#### [Extrait choisi]
▬▬▬▬▬▬▬▬▬▬

Comment aider le peuple libyen à se libérer d'un dictateur qui pendant des décennies a été choyé par Washington, Londres et Paris... ?
Michel Muller - L’Humanité
"L'Union européenne (qui doit se réunir ce samedi à Paris avec la Ligue arabe - ndlr) envisage d'apporter un soutien essentiellement humanitaire en Libye mais qui pourrait prendre la forme d'une opération militaire dans le cadre de l'assistance aux réfugiés, ont indiqué vendredi des diplomates européens". Cette « info » a été diffusée ce vendredi par le site SFR info.
A quel point de maquillage des mots et de perversion des valeurs en est-on arrivé ? En accolant dans un même souffle les termes « humanitaire » et « opération militaire » on avoue que la guerre annoncée n'est ni humanitaire, ni dans le but d'aider la marche du peuple libyen vers la liberté et la démocratie. Car, quoi qu'en disent les « experts » salivant du sang en fantasmant sur des bombardements aériens « humanitaires », il s'agit de pétrole, celui que l'on tire du sous-sol libyen. Que ce soit le « livre blanc de la défense » - bible de Nicolas Sarkozy, ou la doctrine militaire US actualisée, la « préservation des ressources énergétiques » est d'un « intérêt stratégique » prioritaire, c'est-à-dire qu'on est prêt à déclencher dans cet objectif, y compris à titre préventif, un conflit armé, une guerre.
L'article 4 de la résolution 1973 adoptée dans la nuit de jeudi à vendredi par le Conseil de sécurité de l'ONU « autorise les États Membres qui ont adressé au Secrétaire général une notification à cet effet et agissent à titre national ou dans le cadre d'organismes ou d'arrangements régionaux et en coopération avec le Secrétaire général, à prendre toutes mesures nécessaires, (...) pour protéger les populations et les zones civiles menacées d'attaque en Jamahiriya arabe libyenne, y compris Benghazi, tout en excluant le déploiement d'une force d'occupation étrangère sous quelque forme que ce soit et sur n'importe quelle partie du territoire libyen. » Et, ajoute l'article 8, ces États et ceux « de la Ligue des États arabes » sont autorisés à prendre « au besoin toutes mesures nécessaires pour faire respecter l'interdiction de vol imposée au paragraphe 6 et faire en sorte que des aéronefs ne puissent être utilisés pour des attaques aériennes contre la population civile ».

▬▬▬▬▬▬▬▬▬▬

#### [Enregistrements]
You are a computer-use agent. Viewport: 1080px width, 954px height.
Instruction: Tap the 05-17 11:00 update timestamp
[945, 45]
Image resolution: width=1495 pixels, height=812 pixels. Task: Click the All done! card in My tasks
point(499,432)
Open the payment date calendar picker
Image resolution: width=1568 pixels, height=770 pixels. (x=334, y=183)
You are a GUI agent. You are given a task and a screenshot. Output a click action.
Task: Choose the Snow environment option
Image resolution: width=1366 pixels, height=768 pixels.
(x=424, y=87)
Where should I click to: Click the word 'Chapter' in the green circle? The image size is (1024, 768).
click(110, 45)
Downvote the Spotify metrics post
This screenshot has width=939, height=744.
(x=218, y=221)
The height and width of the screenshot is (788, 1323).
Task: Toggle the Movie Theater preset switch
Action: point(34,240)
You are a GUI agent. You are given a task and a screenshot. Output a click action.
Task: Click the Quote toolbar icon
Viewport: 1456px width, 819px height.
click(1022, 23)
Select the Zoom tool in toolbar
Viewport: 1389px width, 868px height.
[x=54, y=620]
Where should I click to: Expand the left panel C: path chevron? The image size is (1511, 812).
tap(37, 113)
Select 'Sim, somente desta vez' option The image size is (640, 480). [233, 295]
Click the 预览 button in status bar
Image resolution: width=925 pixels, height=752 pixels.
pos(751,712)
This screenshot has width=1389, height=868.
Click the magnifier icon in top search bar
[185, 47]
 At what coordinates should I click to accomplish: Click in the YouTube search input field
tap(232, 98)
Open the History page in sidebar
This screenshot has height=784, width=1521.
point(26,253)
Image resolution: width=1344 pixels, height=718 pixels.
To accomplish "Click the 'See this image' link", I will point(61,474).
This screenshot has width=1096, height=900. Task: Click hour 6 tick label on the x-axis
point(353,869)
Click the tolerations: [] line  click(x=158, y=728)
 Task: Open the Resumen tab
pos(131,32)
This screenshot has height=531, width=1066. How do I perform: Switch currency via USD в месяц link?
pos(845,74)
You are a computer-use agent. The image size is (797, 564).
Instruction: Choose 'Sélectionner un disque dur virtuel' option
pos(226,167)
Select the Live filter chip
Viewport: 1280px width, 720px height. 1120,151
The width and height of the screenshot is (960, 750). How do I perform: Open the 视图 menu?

▬▬▬▬▬▬▬▬▬▬

#### [Problème à résoudre]
Recopiez sans rien changer le passage de l'article sur la Libye qui va de « A quel point » jusqu'à « armé, une guerre. » inclus.

#### [Réponse complète]
A quel point de maquillage des mots et de perversion des valeurs en est-on arrivé ? En accolant dans un même souffle les termes « humanitaire » et « opération militaire » on avoue que la guerre annoncée n'est ni humanitaire, ni dans le but d'aider la marche du peuple libyen vers la liberté et la démocratie. Car, quoi qu'en disent les « experts » salivant du sang en fantasmant sur des bombardements aériens « humanitaires », il s'agit de pétrole, celui que l'on tire du sous-sol libyen. Que ce soit le « livre blanc de la défense » - bible de Nicolas Sarkozy, ou la doctrine militaire US actualisée, la « préservation des ressources énergétiques » est d'un « intérêt stratégique » prioritaire, c'est-à-dire qu'on est prêt à déclencher dans cet objectif, y compris à titre préventif, un conflit armé, une guerre.